Section 2.4, Diagnosis and classification: ”NET with well differentiated was graded into G1, G2, and G3 based on mitotic number and Ki-67 proliferation index”. Please add “according to the WHO classification year + reference.”

Section 2.4, Diagnosis and classification. Table1 should be removed. 

Section 2.6, Assessment of tumor-infiltrating lymphocytes (TILs): Why were no NENs mixed with adenocarcinoma examined? And the number of analyzed cases is small.

Section 3.4, Survival analysis: There are a lot of data, figures and tables in this section, which should be presented in a more easy accessible format.

Section 3.5. Lymphocyte infiltration: “In the TS, the number of CD8+ T cells was not

significantly different between E-NENs and ESCC” I suppose the authors mean “In the TS, the number of CD8+ T cells was not significantly different between E-NECs and ESCC”

Section 3.5. Lymphocyte infiltration: “…however, the number of CD4+ T cells was lower for E-NECNs than for ESCC (1545/mm2 vs. 2872/mm2, p = 0.013). The numbers of CD8+ and CD4+ T cells were not statistically different between pNENs and ESCC” I find this somewhat contradictory.

Section 4, Discusssion: “NENs are highly heterogeneous tumors, among

which NECs were characterized by high malignancy and aggressiveness along with

poorer prognosis compared with other common tumors [13].” This reference is about esophageal NECs.
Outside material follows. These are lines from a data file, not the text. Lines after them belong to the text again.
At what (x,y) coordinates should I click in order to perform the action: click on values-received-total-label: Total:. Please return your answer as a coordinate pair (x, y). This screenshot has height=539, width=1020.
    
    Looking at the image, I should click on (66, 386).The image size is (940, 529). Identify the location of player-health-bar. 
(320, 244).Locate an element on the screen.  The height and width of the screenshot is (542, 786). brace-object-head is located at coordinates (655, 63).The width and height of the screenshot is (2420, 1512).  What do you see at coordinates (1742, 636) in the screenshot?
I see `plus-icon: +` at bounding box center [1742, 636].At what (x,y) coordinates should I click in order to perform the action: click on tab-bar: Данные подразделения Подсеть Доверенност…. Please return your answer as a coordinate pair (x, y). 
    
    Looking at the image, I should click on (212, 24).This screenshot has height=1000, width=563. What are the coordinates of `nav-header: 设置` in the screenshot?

Please change the text.

Section 4, Discussion: “If histological typing indicates E-NECNs, the clinical stage should be carefully assessed “ Staging is important in almost all NENs and in all NECs, including all E-NENs and E-NECs.

Author Response

Dear reviewer,

Thank you for the valuable comments. We have carefully reviewed all comments and revised the manuscript.  Our point-by-point responses to the comments are shown in response letter.

Author Response File: Author Response.docx

Reviewer 2 Report

The authors have significantly improved the manuscript by addressing the reviewers’ comments. However, there are still several issues.

1.       Since the survival analysis as well as TIL infiltration assessment was finally performed only for NEC cases, NETs should be excluded before PS matching, given the difference in biological behavior. The authors should at least mention why they did not include the three NETs in the survival analysis.

2.       English editing should be done again by native speakers. For example, “Moreover, immunotherapy and chemotherapy as neoadjuvant treatment for partial patients.” contains a grammatical error.

Author Response

Dear reviewer,

Thank you for the valuable comments. We have carefully reviewed all comments and revised the manuscript.  Our point-by-point responses to the comments are shown in response letter.

Author Response File: Author Response.docx

Reviewer 3 Report

The discussion of potential treatment options for NET should be deleted as there are only 3 of these cases included in the study.

Also the discussion regarding TIL and immunotherapy should be shortened to approx. 1/3, to reflect the limited information obtainable from the few cases assessed for TIL in the present study. 

The reference to Öberg from 2010 should be replased by a more recent review or guideline on neuroendocrine tumors.

Author Response

Dear reviewer,

Thank you for the valuable comments. We have carefully reviewed all comments and revised the manuscript.  Our point-by-point responses to the comments are shown in response letter.

Author Response File: Author Response.docx

Round 3

Reviewer 1 Report

Introduction, ”Esophageal NENs (E-NENs) are a rare subtype of EC with poorly reported clinical and oncologic characteristics.”  What do you mean?

Results, Survival analysis, 3.4,: “E-NECsNs were divided into two subgroups (surgery alone and multimodal therapy) based on the treatment modes, and the OS and RFS were compared between the subgroups”. There is no detailed description about the adjuvant treatments given.